93 行商人との対話
春の温かな日差しが畑を照らす午後、僕はいつものように村の広場を歩いていた。少し遠くの道から、ひときわ目立つ荷物を背負った人物が近づいてきた。その姿は、よく見かける行商人だった。
「おや、今日はどうしたんだい?」
行商人が笑顔を見せて話しかけてきた。彼はいつも色々な品物を背負い込んで、村を回っている。その商品には珍しい食材や工具、薬草など、さまざまなものが並んでいる。
「こんにちは、今日は何か新しい商品を持ってきたのか?」
僕は行商人に尋ねる。

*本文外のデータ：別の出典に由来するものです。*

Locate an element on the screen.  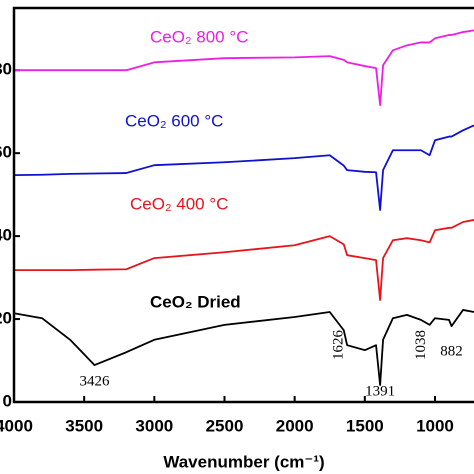
x-tick-label: 4000 is located at coordinates (16, 426).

最近では彼との会話が楽しみのひとつになっている。彼はどんな物でも知識を持っていて、説明を聞くのがとても興味深いのだ。
「もちろん!今日は特に珍しい苗を持ってきたんだ。」
行商人は背負っていた袋を開け、そこから数個の小さな苗を取り出した。苗の葉は薄緑色で、どこか異国の植物のような雰囲気を持っている。

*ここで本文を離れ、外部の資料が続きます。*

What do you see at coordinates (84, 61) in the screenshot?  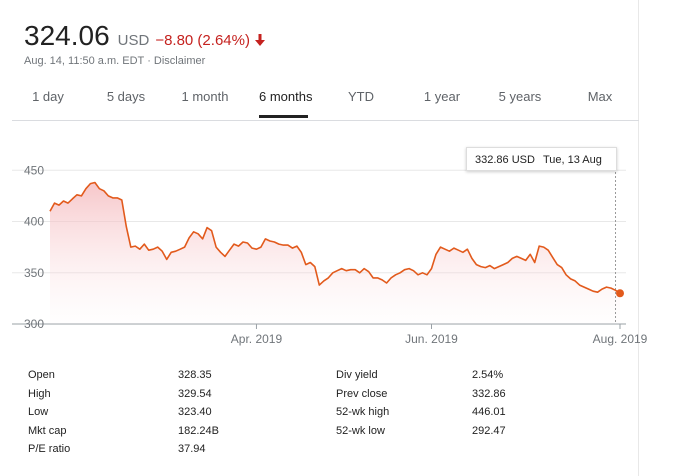 I see `quote-timestamp: Aug. 14, 11:50 a.m. EDT` at bounding box center [84, 61].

「これは、‘月影の草’という珍しい植物だよ。この草は、月の光に当たると、葉の色が変わるんだ。夜の庭にぴったりだろう?」
「月影の草、か…面白いね。」
僕はその苗を手に取ってみる。葉の先端がしっかりとした緑色をしており、まだ月光に触れたことがないためか、変化は見られない。
「どうだい?この苗を育ててみるか?育て方も教えるよ。」
行商人はにっこりと笑いながら、苗の世話の仕方を説明してくれた。この草は日中は普通の植物のように育ち、月光を浴びる夜に葉の色が変わるという不思議な特性があるらしい。その美しい変化を見るのが楽しみになりそうだ。

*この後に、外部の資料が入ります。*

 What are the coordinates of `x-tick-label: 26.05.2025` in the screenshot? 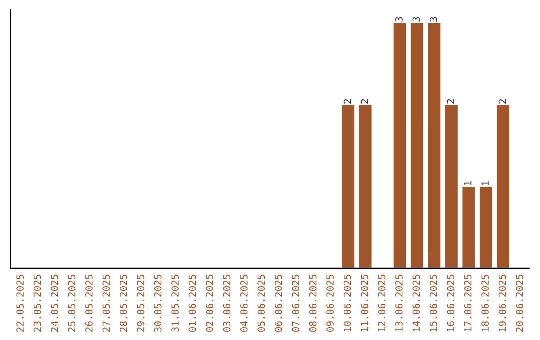 It's located at (90, 303).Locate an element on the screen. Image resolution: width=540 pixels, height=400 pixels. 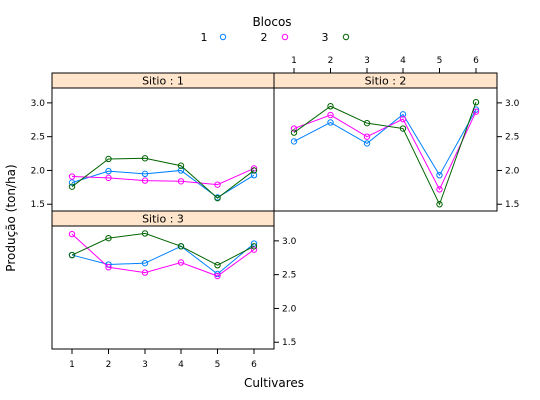
panel-strip-label: Sitio : 2 is located at coordinates (386, 82).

「それにしても、この春の苗の選び方もなかなか難しいな。」
僕はふと考え込んだ。最近では畑がかなり賑やかになり、新しい作物を追加するかどうか決めかねていた。
「うーん、確かに。どんな作物を植えるかは大事だね。でも、君はすでにいろんな作物をうまく育てているから、少し冒険しても良いかもしれないよ。」
行商人はにやりと笑う。その言葉に少し勇気づけられる。確かに、新しいものに挑戦するのも楽しいかもしれない。
「月影の草、ちょっと育ててみようかな。」
「それがいい!君ならうまく育てられるさ。」
行商人は元気よく頷き、さらに他の品物を勧めてきた。しかし、今日はその苗だけを買うことに決め、支払いを済ませた。
「ありがとう、また来るよ。」
「またね!次はどんな作物を育ててるのか、楽しみにしてるよ。」
僕は行商人と別れ、月影の草を大事に抱えながら家へと帰った。夜の庭にそれを植えるのが今から楽しみだ。
春の風が心地よく吹き抜ける中で、新たな挑戦に心が弾む。